§ Document passage:
This website uses cookies. If you continue to use this site you consent to the use of cookies on the site in accordance with our cookie policy.

find an article

 
PRINT |

ENSight

 

09 Nov 2021
BY Aslam Moosajee AND Vishana Makan

How far is too far for judgment creditors when causing a writ to be issued?

In the recent Supreme Court of Appeal (“SCA”) judgment of Rand West City Local Municipality v Quill Associates (Pty) Ltd and Another, the SCA set aside a writ of execution issued at the instance of the first respondent, Quill Associates (Pty) Ltd (“Quill”), purportedly in accordance with an order of the Gauteng High Court. The writ was issued against the appellant, the Rand West Local Municipality (“the Municipality”).

In 2015, Quill obtained a monetary judgment in its favour against the Municipality together with “interest on the said amounts at a rate of 15.5% per annum ad tempore more” and “VAT if VAT is payable on the amounts so ordered”. The Municipality made payments towards the judgment debt and Quill instructed the Registrar of the High Court to issue a writ of execution for payment of the outstanding balance.

In the affidavit in support of the writ, Quill submitted that interest had to be calculated from the date of service of the summons to the date of payment “capitalized monthly” and that interest on the balance after payment had to be “compounded monthly”. Quill further claimed that VAT was payable. These claims were subsequently included by the Registrar in the writ.

The Deputy Sheriff subsequently executed the writ by attaching approximately ZAR7.9-million in the Municipality’s bank account. The Municipality instituted an application for an order reviewing and setting aside the writ on the basis that the writ was not in accordance with the Gauteng High Court order. In particular, the Municipality argued that the court order did not provide for interest to run from the date of summons, or for compound interest and VAT. The court a quo dismissed the review application with costs.

§ Supplied records:

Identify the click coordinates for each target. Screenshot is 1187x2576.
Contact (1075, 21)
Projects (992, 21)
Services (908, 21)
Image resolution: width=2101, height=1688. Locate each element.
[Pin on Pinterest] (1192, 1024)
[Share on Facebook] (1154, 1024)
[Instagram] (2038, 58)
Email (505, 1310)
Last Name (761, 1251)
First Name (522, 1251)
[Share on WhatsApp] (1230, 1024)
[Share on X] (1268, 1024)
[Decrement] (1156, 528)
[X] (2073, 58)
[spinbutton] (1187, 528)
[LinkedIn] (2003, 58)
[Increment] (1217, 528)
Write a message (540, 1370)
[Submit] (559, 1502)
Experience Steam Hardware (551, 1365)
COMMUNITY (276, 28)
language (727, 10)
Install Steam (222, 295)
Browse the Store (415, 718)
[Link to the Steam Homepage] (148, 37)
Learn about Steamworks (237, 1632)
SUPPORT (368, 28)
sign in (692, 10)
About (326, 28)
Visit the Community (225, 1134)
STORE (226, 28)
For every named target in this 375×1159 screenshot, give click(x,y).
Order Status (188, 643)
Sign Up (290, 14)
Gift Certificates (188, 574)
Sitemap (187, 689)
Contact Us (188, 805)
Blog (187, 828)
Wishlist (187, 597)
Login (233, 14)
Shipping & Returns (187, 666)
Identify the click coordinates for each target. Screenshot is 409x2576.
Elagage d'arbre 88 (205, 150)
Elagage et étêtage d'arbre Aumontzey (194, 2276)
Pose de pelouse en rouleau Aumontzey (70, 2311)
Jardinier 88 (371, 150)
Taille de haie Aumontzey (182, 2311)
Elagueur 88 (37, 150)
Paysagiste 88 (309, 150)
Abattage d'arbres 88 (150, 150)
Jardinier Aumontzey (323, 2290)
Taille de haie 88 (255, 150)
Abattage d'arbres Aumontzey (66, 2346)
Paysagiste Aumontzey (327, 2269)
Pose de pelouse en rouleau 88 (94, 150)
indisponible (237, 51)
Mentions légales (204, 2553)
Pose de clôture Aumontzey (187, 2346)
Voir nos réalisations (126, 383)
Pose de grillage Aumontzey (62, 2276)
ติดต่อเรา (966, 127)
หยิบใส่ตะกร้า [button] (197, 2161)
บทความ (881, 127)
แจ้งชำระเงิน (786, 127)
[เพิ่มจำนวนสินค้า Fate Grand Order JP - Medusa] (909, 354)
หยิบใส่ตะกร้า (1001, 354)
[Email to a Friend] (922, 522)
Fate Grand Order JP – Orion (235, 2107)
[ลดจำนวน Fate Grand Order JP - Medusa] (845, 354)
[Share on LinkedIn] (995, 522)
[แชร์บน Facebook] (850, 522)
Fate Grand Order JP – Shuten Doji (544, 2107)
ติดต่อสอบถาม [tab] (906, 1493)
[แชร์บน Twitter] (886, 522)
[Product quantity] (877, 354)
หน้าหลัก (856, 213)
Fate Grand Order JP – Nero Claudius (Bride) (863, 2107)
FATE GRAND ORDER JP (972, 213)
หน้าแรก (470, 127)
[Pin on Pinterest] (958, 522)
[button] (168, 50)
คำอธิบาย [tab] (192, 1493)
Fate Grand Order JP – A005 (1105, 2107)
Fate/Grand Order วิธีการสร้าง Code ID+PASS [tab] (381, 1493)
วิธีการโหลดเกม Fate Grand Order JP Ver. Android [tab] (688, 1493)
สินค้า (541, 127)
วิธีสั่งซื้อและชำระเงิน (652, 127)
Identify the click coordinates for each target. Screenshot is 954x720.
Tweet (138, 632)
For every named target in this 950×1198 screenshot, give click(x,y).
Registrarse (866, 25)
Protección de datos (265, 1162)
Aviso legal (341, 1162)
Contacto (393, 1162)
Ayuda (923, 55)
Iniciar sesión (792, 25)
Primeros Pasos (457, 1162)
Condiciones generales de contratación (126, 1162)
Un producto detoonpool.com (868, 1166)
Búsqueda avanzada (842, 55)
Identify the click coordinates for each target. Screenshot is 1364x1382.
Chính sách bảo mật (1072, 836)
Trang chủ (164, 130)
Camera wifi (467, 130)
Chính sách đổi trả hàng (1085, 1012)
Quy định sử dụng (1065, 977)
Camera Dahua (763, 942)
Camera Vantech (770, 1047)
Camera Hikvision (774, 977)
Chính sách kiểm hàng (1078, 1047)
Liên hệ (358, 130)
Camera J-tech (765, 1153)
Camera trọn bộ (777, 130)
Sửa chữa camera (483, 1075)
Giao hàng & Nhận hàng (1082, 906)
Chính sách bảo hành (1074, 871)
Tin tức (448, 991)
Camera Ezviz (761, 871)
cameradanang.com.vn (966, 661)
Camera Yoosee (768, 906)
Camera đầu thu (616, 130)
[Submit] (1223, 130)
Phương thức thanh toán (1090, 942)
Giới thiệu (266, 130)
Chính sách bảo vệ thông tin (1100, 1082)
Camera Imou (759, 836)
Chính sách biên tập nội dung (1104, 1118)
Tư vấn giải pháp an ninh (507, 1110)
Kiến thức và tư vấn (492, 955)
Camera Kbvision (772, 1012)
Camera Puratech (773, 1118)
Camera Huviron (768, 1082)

§ Problems:
1. In the article on the Rand West writ of execution, about how much did the Deputy Sheriff attach from the Municipality's bank account?
2. Retype the part of the article on the Rand West writ of execution between "In the affidavit" and "application with costs.", inclusive.
3. How would you extend the article on the Rand West writ of execution past its final sentence?
The data comes from a separate source that has nothing to do with the article.

§ Results for each task:
1. Approximately ZAR7.9-million.

2.
In the affidavit in support of the writ, Quill submitted that interest had to be calculated from the date of service of the summons to the date of payment “capitalized monthly” and that interest on the balance after payment had to be “compounded monthly”. Quill further claimed that VAT was payable. These claims were subsequently included by the Registrar in the writ.

The Deputy Sheriff subsequently executed the writ by attaching approximately ZAR7.9-million in the Municipality’s bank account. The Municipality instituted an application for an order reviewing and setting aside the writ on the basis that the writ was not in accordance with the Gauteng High Court order. In particular, the Municipality argued that the court order did not provide for interest to run from the date of summons, or for compound interest and VAT. The court a quo dismissed the review application with costs.

3.
The SCA stated that it is trite that a writ will be set aside where it does not accord with the order on which it was purportedly issued, where the facts show that the debt has been satisfied or the underlying order has itself been set aside. The SCA found that a registrar does not engage in administrative action when issuing a writ and therefore the decision cannot be reviewed under the Promotion of Administrative Justice Act, 2000 (“PAJA”). Instead, such a decision ought to be challenged under the principle of legality.

In determining the issue of whether compound interest ought to have been included in the writ, the SCA held that Quill did not pray for compound interest when seeking the original monetary judgment and that compound interest is claimable only in certain defined instances, which were not asserted, considered or applicable in the present case. Regarding the issue of VAT, the SCA held that the original order was impermissibly vague and unenforceable and found in favour of the Municipality.

In its closing remarks, the SCA stated that “Quill sought more than its pound of flesh” in that the writ was not in accordance with the order. The writ was accordingly set aside.

Litigators ought to be careful when causing a writ to be issued to ensure strict compliance with both the Uniform Rules of Court and the wording of the underlying order.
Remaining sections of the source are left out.